I figured out the solution after several discussions. For my argument, it remains only to show that the function $(x_1,x_2)\mapsto \lVert f(x_1,x_2)\rVert_{L^\infty(X_1)}$ is measurable on $\overline{X_1\times X_2}$ and it suffices to show that $x_2\mapsto \lVert f(x_1,x_2)\rVert_{L^\infty(X_1)}$ is measurable on $X_2$, so that the set $\{(x_1,x_2)\in X_1\times X_2\mid f(x_1,x_2)>\lVert f(x_1,x_2)\rVert_{L^\infty(X_1)} \}$ would be measurable and by "what we have by hand" we know that each of its slice has measure $0$, whence by Tonelli's Theorem this set is of measure $0$ and the conclusion follows. The condition that $x_2\mapsto \lVert f(x_1,x_2)\rVert_{L^\infty(X_1)}$ is measurable on $X_2$ is in fact essential for this question, otherwise the integral $\int \lVert f(x_1,x_2)\rVert_{L^\infty(X_1)}dx_2$ is never defined.

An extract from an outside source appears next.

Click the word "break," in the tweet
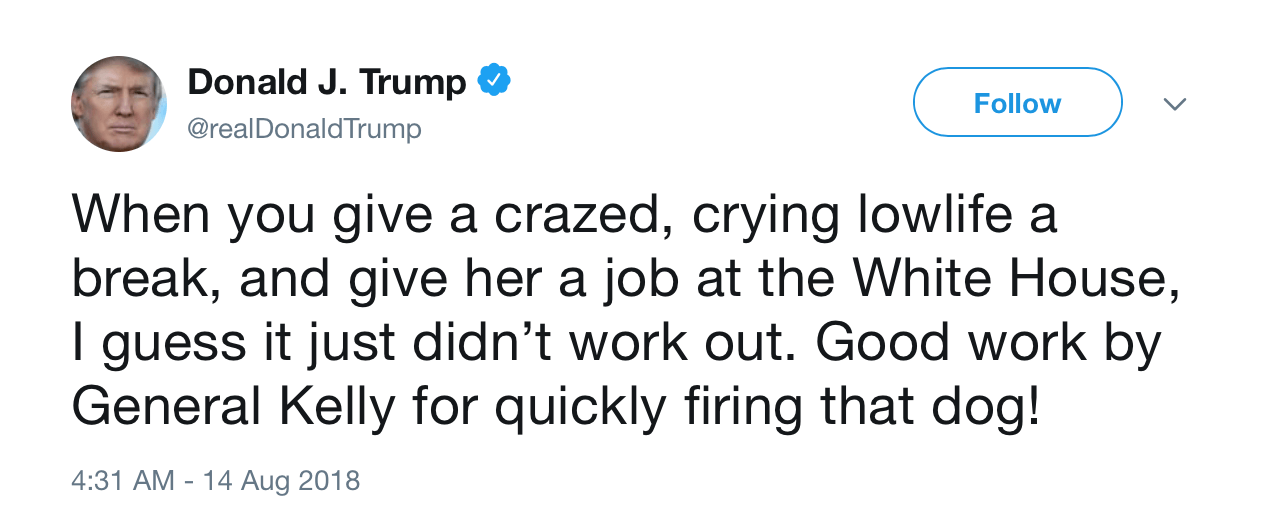Viewport: 1264px width, 520px height. (x=148, y=280)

To show that $x_2\mapsto \lVert f(x_1,x_2)\rVert_{L^\infty(X_1)}$ is measurable, observe that for any simple function $\varphi$ on $X_1\times X_2$, $\varphi\in L^P(X_1)$ for all $x_2\in X_2$ and any $1\leq p<+\infty$, it follows (trivially by direct calculation) that $\lVert \varphi(x_1,x_2)\rVert_{L^\infty(X_1)}=\lim_{p\to+\infty}\lVert \varphi(x_1,x_2)\rVert_{L^p(X_1)}$ for all $x_2$. Since by Tonelli's Theorem each $\lVert \varphi(x_1,x_2)\rVert_{L^p(X_1)}$ is measurable as a function on $X_2$, we know that $\lVert \varphi(x_1,x_2)\rVert_{L^\infty(X_1)}$ is measurable on $X_2$ for any simple $\varphi$. Now for any measurable $f$ on $X_1\times X_2$ with each of its slice $f(-,x_2)$ having finite measure support in $X_1$, choose a sequence of simple functions $\{\varphi_n\}$ that converges to $f$ pointwisely and Egorov's Theorem provides a simple proof for the fact that $\lVert f(x_1,x_2)\rVert_{L^\infty(X_1)}=\lim_{n\to\infty}\lVert \varphi_n(x_1,x_2)\rVert_{L^\infty(X_1)}$ for all $x_2\in X_2$ as one can argue by contradiction. Thus $\lVert f(x_1,x_2)\rVert_L^\infty(X_1)$ is measurable in this case. To pass to general measurable functions $f$ on $X_1\times X_2$, write by $\sigma$-finite condition $X_1=\bigcup_{n=1}^\infty B_n$ with $B_n\subset B_{n+1}$ and $\mu_1(B_n)<\infty$ for all $n$. Observe again by contradiction that $\lVert f(x_1,x_2)\rVert_{L^\infty(X_1)}=\lim_{n\to\infty}\lVert f\cdot\chi_{B_n\times X_2}(x_1,x_2)\rVert_{L^\infty(X_1)}$ and the fact that each $\lVert f\cdot\chi_{B_n\times X_2}(x_1,x_2)\rVert_{L^\infty(X_1)}$ is measurable finishes the proof.

Answer 2

As far as I am concerned, it suffices to show that $$\sup_{x_1\in X_1}\int f(x_1,x_2)d\mu_2\le \int \sup_{x_1\in X_1}f(x_1,x_2)d\mu_2$$I think you can just use a kind of Fatou's Lemma(use the $\sup$, not $\inf$) to prove that.